Cette dernière opinion rencontrait des objections assez vives. Le Sénat et le Corps législatif pouvaient-ils être acceptés comme

des corps assez consistants pour recevoir le serment royal, quand on songeait que le premier allait disparaître, et que le second avait été élu sous le gouvernement précédent? N'était-il pas plus convenable d'envoyer la Charte à l'acceptation des assemblées de canton? M. Ferrand insistait tellement sur la nécessité de s'adresser ainsi directement à la nation, au lieu de s'adresser à deux assemblées placées dans une situation aussi équivoque, que le Roi ne voulut rien décider et demanda. un nouveau rapport à M. Beugnot.
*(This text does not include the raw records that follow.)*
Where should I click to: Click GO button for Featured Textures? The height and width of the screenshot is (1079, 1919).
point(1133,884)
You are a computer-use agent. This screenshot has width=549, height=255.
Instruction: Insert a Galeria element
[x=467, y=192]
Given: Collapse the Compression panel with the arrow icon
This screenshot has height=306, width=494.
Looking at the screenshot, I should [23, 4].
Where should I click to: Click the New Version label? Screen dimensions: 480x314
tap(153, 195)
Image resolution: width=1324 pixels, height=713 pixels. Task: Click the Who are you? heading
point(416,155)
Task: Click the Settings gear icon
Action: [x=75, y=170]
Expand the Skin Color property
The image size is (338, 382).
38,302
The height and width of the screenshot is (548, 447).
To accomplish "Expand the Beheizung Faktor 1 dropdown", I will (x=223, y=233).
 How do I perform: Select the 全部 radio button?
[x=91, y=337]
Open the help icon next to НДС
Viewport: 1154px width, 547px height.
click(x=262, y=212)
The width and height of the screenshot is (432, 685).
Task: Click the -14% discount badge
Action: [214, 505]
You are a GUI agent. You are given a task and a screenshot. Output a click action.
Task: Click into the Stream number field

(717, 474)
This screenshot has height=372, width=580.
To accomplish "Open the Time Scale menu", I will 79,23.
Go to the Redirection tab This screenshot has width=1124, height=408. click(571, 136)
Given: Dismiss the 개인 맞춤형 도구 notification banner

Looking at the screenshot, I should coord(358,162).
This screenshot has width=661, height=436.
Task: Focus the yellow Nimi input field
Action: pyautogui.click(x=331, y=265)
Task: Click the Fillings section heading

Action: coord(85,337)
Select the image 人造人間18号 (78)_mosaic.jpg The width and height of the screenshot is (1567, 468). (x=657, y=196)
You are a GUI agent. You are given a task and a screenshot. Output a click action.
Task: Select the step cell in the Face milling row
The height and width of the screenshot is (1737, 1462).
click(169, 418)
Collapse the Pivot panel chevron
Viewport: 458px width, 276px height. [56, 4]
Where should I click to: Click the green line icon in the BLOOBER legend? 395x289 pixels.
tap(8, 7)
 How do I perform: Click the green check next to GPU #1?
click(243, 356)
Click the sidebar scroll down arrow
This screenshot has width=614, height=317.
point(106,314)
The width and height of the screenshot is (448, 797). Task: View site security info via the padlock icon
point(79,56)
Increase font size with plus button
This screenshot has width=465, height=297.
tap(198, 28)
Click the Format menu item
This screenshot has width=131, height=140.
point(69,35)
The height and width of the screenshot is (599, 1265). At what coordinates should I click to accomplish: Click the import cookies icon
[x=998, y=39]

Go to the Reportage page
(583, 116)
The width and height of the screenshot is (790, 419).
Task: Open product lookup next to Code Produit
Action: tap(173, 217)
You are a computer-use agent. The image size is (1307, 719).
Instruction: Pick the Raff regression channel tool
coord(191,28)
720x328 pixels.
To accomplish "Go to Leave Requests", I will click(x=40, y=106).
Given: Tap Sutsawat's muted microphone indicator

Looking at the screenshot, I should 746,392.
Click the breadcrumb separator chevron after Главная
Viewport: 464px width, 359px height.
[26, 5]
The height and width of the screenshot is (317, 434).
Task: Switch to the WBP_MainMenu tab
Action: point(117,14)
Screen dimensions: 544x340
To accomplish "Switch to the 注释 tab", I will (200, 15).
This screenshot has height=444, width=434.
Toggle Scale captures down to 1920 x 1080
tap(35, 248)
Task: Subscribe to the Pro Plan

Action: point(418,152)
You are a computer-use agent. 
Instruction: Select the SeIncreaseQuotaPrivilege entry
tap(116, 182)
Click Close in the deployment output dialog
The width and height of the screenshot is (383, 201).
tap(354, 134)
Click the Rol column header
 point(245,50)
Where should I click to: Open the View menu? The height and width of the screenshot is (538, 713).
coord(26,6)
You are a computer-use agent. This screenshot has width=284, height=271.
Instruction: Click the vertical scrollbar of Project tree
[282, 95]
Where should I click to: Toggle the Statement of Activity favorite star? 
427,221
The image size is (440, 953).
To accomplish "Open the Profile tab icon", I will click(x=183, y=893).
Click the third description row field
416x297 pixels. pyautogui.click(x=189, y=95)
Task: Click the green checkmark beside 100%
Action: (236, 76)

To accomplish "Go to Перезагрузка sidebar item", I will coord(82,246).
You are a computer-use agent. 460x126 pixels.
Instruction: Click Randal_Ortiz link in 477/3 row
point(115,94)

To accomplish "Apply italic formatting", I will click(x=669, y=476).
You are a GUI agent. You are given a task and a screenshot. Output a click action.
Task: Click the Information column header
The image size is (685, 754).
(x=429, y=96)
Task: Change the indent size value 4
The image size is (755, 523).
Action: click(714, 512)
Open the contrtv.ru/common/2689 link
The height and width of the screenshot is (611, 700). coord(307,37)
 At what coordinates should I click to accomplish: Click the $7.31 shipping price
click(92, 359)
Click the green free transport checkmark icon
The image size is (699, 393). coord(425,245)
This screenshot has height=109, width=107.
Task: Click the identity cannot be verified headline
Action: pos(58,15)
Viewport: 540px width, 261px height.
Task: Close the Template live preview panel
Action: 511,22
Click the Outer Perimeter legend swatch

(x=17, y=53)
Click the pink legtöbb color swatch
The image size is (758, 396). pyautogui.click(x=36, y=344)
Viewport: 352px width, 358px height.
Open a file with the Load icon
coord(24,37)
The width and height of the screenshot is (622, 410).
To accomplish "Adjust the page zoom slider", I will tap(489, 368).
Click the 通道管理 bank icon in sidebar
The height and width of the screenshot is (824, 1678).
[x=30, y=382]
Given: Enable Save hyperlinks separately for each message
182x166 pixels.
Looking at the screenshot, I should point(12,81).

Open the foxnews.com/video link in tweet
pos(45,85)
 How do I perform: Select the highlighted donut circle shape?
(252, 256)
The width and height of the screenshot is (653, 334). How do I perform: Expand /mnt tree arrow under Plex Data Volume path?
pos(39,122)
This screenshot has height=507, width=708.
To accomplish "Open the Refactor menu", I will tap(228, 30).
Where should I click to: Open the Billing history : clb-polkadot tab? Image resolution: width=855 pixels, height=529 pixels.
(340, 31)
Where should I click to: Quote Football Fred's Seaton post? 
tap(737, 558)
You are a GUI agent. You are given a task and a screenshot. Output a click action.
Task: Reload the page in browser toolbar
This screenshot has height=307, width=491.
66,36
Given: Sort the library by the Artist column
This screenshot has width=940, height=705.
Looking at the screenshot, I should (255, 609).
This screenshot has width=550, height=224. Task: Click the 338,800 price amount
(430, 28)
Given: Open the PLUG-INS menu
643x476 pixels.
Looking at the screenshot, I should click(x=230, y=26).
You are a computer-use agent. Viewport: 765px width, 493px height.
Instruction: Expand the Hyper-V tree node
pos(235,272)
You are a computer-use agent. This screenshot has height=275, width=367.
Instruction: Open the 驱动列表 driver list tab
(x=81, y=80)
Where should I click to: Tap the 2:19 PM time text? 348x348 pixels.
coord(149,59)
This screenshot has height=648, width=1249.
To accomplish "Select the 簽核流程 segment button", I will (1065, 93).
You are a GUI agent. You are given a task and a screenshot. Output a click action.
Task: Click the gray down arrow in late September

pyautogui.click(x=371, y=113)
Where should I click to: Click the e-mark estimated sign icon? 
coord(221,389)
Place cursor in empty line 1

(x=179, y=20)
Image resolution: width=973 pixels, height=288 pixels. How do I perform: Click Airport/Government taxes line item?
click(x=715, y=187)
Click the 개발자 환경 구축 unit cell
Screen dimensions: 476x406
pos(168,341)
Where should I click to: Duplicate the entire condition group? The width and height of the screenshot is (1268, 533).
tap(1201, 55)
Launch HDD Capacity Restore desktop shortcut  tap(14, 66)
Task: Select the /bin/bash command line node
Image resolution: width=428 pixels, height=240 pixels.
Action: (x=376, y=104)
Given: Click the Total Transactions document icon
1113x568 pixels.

Les difficultés semblaient se multiplier dans ces derniers moments, parce qu'elles apparaissaient toutes à la fois. De quelle époque le Roi daterait-il le commencement de son règne? Dans la déclaration de Saint-Ouen, on avait éludé la difficulté en datant simplement cet acte du 2 mai 1814. Mais il n'y avait plus moyen de reculer; il fallait donner à la Charte une date. royale. Quelle serait cette date?

M. Beugnot rappelait les principes constitutifs de la monarchie Le mort saisit le vif; le Roi est mort, vive le Roi! Il alléguait aussi des exemples. Charles VII n'avait-il pas daté son règne du jour de la mort de Charles VI, en dépit du traité de Troyes et de l'assentiment que les grands corps de l'État, la capitale et la majorité des provinces y avaient donné? Henri IV aussi n'avait-il pas daté son règne du jour de la mort de Henri III, quoique la reconnaissance de sa souveraineté, abstraction faite de la fureur des partis, fût encore une question, et même une question légale?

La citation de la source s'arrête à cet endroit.